For the adapter to deserialize correctly, your backend resources need to match Ember Data's expected envelope. The platform's FleetbaseController + JsonResource pattern handles this for you — see Routes & Controllers. The index action returns:

{
    "widgets": [
        { "id": "widget_a1b2", "name": "...", "status": "active", ... },
        ...
    ]
}

show returns:

{
    "widget": { "id": "widget_a1b2", "name": "...", ... }
}

The root key is the dasherized, pluralized (or singular for show) model name.

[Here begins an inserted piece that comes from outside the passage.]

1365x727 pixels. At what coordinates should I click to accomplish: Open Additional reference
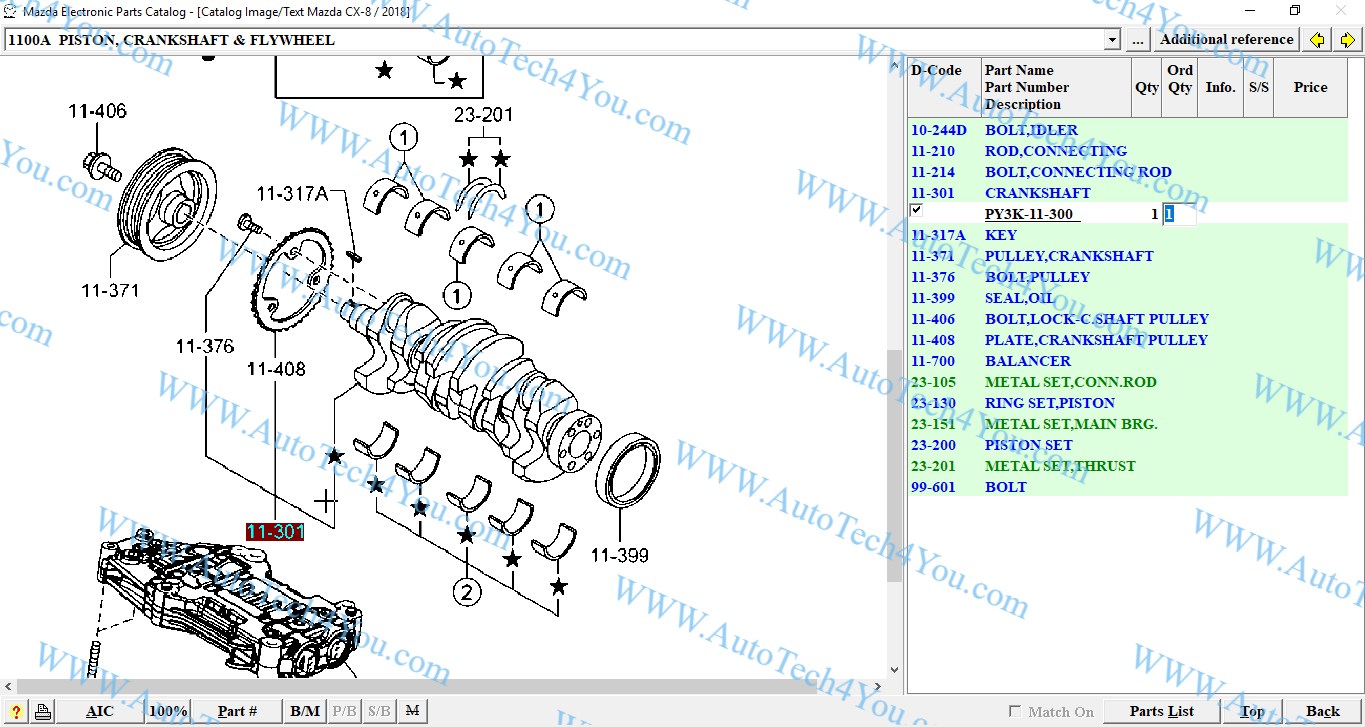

If you're using a custom resource transformer, make sure wrap() returns the right shape.

5. Use the Store

With adapters in place, the standard Ember Data API just works:

import { inject as service } from '@ember/service';

export default class WidgetsRoute extends Route {
    @service store;

    model() {
        return this.store.query('widget', { status: 'active' });
    }
}
@service store;

async create() {
    const widget = this.store.createRecord('widget', {
        name: 'New Widget',
        status: 'active',
    });
    await widget.save();  // POST /my-extension/int/v1/widgets
    return widget;
}

async load(id) {
    return this.store.findRecord('widget', id);  // GET /my-extension/int/v1/widgets/:id
}

async list() {
    return this.store.query('widget', { limit: 50 });  // GET /my-extension/int/v1/widgets?limit=50
}

When to Use the Store vs. fetch

Use the storeUse fetch
CRUD on your own resourcesOne-off action endpoints (/widgets/{id}/duplicate)
Records you'll display in tables, forms, detail panelsAggregates, dashboards, exports
Anything you want to track for dirty-state, optimistic updates, or relationship cachingAnything that doesn't fit the REST resource pattern

For an action endpoint that returns the full record, you can hybrid: use fetch for the call, then store.pushPayload(...) to merge the result into the store.

@service fetch;
@service store;

async duplicate(widget) {
    const payload = await this.fetch.post(
        `widgets/${widget.id}/duplicate`,
        {},
        { namespace: 'my-extension/int/v1', normalizeToEmberData: true }
    );
    this.store.pushPayload('widget', payload);
}

{ normalizeToEmberData: true } tells fetch to push the response into the store before resolving, so you get a live WidgetModel back.